- Problem details -
Update the listing lines from the one containing "You are a computer-use" through the one containing "tap(31, 328)", inclusive, replacing "reports" with "dashboards" and leaving everything else unchanged. Return only those lines.

- Data for the task -
[Start]
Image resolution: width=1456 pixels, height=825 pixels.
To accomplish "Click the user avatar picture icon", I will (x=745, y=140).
[End]
[Start]
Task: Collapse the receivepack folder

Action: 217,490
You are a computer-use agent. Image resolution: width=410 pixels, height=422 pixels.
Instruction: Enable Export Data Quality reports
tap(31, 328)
[End]
- Task response -
You are a computer-use agent. Image resolution: width=410 pixels, height=422 pixels.
Instruction: Enable Export Data Quality dashboards
tap(31, 328)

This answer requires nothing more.